Cutting Into Innocence
It lasted just 10 terrifying minutes, during which the intruder killed eight children, injured 15 other pupils and two teachers and further eroded Japan's confidence that it is immune to the violence that it associates with the U.S. It is the worst mass killing of schoolchildren in Japan's history, but it is only the latest in a series of knifing crimes (gun ownership is outlawed in Japan). "Schools were always regarded as sacred zones," says Yo Yoshino, a teacher who lives near the Ikeda school.
One more wall of safety has been breached, one more belief shattered. Japan is a country in which, despite rising rates of violent crime, people generally feel safe enough to let six-year-olds ride the Tokyo subways by themselves, and schoolchildren wander about on school trips without chaperones. The country's murder rate, for example, is one-sixth of that in the U.S. Yet, ever since the sarin-gas subway attacks at the hands of a religious cult in 1995 left 12 people dead and thousands injured, Japan has become increasingly aware that something is wrong with its well-ordered society. In 1997 a 14-year-old Kobe teenager killed and beheaded an 11-year-old playmate. A year later, four people died after eating arsenic-laced curry at a village festival. In December 1999, a teenage assailant knifed and killed a seven-year-old boy on a school playground. Last August a 15-year-old newspaper-delivery boy stabbed six sleeping neighbors, killing three of them. In December a 17-year-old boy went berserk in Tokyo's Shibuya district, injuring eight strangers with a baseball bat.
What made last week's school tragedy harder to comprehend was its inexplicable nature. Why this school? Why these kids? Ikeda Elementary is a competitive preparatory school where kindergartners take entrance exams and interview for the coveted 688 spots. Their parents are Japan's educated elite. The school occupies a spacious, leafy campus in a wealthy neighborhood.
The man arrested for the crime, Mamoru Takuma, 37, did not appear to have any motive for targeting the school.

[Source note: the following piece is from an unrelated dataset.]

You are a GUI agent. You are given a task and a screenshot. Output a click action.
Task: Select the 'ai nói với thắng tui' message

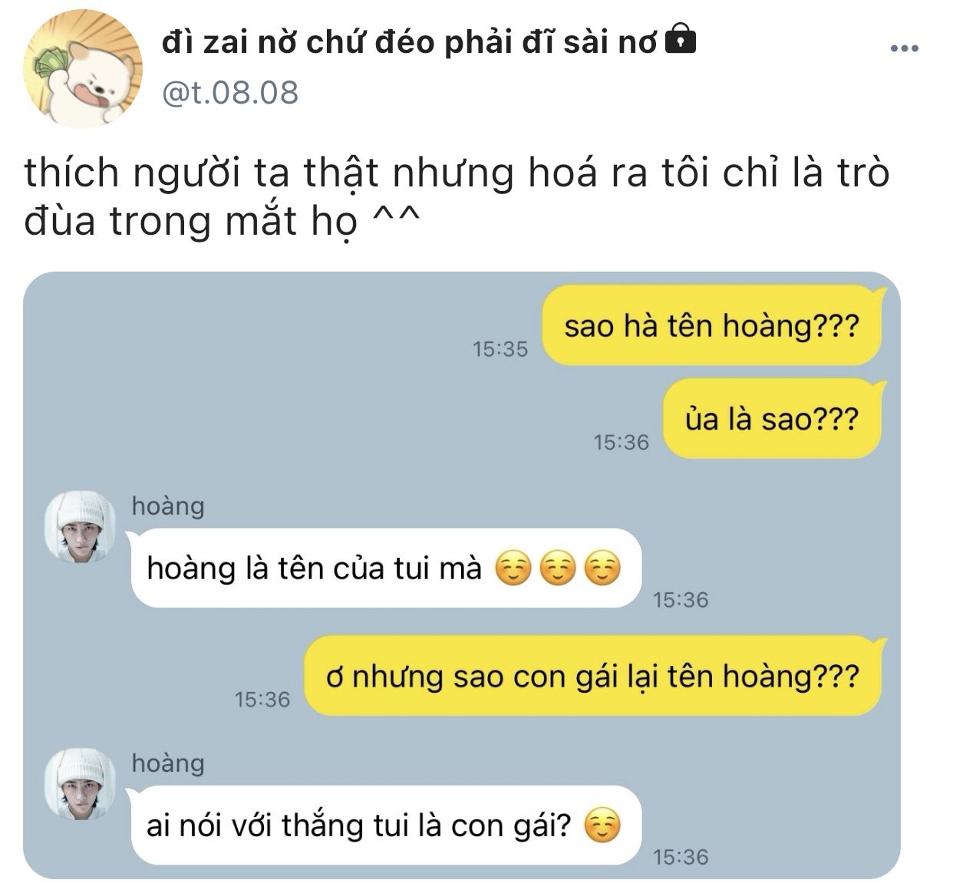click(386, 825)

As his background emerged, however, it became clear that Takuma was a man with serious problems. He dropped out of high school in 1980, was discharged from the Air Force after two years, for undisclosed reasons, and worked as a bus driver. In 1998 he was employed as a janitor at an elementary school in Osaka. A year later, he was accused of drugging water used to make tea at the school; four teachers were hospitalized. Takuma was fired, but he wasn't prosecuted because a judge ruled he was mentally incapable of taking responsibility for the crime. He was admitted to a mental hospital and released after a few weeks. Said Takuma at the time: "My wife wanted to divorce me, and I wasn't having good relations with co-workers. I didn't bear grudges against those four teachers, but I just wanted to release my stress."
Judging by the statements he made to police after the killings, the stress had again become too overwhelming. "I want to die," police said he told them after they carted him away from the school. "If I killed children, I knew I would get the death penalty." According to police, Takuma said he had deliberately taken an overdose of tranquilizers before going on the knifing spree.
After the killings, in schools all over Japan officials dismissed classes early, held emergency meetings with parents and escorted children home. As of last week, Japanese schools like Ikeda Elementary were typically open and easy to enter. "We always felt safe here," says a mother. She doesn't feel safe anymore. Much of Japan, trying to make sense of this latest horrific crime, is feeling the same way, wondering what kind of country it has become.